* Task item: Below are the records. Restate word for word every line from the one that contains "The height and width of the screenshot is (448, 1024)." through the final line, both included.

(Records from a data source)

▽

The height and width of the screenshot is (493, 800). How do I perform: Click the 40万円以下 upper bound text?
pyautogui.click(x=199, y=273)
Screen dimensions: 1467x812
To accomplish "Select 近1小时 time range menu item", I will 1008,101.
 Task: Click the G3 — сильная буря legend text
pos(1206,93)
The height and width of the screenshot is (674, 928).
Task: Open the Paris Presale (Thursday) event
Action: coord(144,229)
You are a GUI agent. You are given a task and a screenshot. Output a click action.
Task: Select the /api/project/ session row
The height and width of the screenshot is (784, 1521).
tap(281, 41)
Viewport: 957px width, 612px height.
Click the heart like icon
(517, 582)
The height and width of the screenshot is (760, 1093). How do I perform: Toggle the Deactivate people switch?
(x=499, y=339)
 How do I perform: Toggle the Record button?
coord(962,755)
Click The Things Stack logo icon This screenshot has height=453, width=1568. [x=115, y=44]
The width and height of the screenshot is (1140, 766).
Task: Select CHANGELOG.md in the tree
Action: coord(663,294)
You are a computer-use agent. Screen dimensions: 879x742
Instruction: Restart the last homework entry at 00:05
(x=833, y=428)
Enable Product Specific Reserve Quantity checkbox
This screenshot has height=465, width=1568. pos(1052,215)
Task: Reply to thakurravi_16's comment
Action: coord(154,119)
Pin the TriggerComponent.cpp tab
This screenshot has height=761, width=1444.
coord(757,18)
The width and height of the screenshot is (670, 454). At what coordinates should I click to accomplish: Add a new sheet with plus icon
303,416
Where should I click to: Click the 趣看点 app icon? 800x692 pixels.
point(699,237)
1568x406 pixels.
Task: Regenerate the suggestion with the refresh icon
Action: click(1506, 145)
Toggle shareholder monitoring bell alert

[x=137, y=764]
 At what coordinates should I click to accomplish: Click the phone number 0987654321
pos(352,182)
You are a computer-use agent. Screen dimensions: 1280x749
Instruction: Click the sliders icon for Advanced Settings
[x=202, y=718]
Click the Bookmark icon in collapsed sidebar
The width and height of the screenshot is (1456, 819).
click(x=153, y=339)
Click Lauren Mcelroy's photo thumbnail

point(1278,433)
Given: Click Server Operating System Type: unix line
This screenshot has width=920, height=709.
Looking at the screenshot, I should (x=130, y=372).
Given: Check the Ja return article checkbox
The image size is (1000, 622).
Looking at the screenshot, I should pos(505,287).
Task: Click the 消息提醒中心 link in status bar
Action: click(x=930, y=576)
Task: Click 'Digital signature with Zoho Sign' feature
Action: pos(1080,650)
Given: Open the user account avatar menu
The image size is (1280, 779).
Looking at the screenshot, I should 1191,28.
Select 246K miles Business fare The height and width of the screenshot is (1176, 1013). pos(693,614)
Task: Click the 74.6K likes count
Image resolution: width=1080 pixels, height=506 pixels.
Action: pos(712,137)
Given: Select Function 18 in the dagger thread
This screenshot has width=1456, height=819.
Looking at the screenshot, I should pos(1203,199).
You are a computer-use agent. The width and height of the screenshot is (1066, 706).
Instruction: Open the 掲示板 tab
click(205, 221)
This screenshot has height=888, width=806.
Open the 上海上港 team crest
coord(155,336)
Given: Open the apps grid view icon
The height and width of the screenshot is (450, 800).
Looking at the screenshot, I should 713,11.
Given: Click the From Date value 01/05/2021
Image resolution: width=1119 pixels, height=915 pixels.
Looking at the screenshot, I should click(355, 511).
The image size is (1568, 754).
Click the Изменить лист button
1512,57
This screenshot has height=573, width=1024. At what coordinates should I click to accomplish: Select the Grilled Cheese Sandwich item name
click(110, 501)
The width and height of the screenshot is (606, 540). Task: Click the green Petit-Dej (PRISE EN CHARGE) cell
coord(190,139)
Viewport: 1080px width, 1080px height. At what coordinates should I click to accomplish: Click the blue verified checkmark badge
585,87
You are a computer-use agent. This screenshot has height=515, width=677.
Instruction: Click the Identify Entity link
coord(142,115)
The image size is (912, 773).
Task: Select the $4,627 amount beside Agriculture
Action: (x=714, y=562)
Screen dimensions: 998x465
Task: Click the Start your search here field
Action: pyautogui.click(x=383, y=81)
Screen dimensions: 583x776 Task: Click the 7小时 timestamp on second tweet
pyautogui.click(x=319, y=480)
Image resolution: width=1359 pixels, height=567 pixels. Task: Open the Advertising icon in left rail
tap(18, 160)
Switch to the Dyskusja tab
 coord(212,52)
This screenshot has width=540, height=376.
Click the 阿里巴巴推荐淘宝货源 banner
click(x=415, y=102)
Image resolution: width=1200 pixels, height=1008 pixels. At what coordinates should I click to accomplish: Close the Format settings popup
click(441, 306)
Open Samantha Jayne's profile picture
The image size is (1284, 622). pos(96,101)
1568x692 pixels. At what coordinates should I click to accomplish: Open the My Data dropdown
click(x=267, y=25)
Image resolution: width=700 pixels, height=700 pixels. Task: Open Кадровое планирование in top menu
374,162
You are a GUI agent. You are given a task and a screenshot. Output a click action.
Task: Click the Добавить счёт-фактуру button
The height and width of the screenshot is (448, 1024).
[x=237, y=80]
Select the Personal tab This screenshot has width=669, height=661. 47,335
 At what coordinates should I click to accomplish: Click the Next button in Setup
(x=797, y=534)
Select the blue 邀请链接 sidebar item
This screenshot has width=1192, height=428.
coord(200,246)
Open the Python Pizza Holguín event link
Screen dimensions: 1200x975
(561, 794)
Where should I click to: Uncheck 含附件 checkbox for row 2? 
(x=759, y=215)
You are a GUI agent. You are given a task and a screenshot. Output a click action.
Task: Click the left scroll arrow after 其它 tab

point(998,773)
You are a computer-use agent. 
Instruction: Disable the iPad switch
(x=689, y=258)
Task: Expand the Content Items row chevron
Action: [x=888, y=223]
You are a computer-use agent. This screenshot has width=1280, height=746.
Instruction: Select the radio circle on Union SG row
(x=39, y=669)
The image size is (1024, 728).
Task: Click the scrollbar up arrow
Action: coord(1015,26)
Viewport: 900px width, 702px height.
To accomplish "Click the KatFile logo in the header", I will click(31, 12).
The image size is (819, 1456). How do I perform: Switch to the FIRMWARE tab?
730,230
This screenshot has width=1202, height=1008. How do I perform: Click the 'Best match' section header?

△

* Written solution:
The height and width of the screenshot is (448, 1024).
[x=237, y=80]
Select the Personal tab This screenshot has width=669, height=661. 47,335
 At what coordinates should I click to accomplish: Click the Next button in Setup
(x=797, y=534)
Select the blue 邀请链接 sidebar item
This screenshot has width=1192, height=428.
coord(200,246)
Open the Python Pizza Holguín event link
Screen dimensions: 1200x975
(561, 794)
Where should I click to: Uncheck 含附件 checkbox for row 2? 
(x=759, y=215)
You are a GUI agent. You are given a task and a screenshot. Output a click action.
Task: Click the left scroll arrow after 其它 tab

point(998,773)
You are a computer-use agent. 
Instruction: Disable the iPad switch
(x=689, y=258)
Task: Expand the Content Items row chevron
Action: [x=888, y=223]
You are a computer-use agent. This screenshot has width=1280, height=746.
Instruction: Select the radio circle on Union SG row
(x=39, y=669)
The image size is (1024, 728).
Task: Click the scrollbar up arrow
Action: coord(1015,26)
Viewport: 900px width, 702px height.
To accomplish "Click the KatFile logo in the header", I will click(31, 12).
The image size is (819, 1456). How do I perform: Switch to the FIRMWARE tab?
730,230
This screenshot has width=1202, height=1008. How do I perform: Click the 'Best match' section header?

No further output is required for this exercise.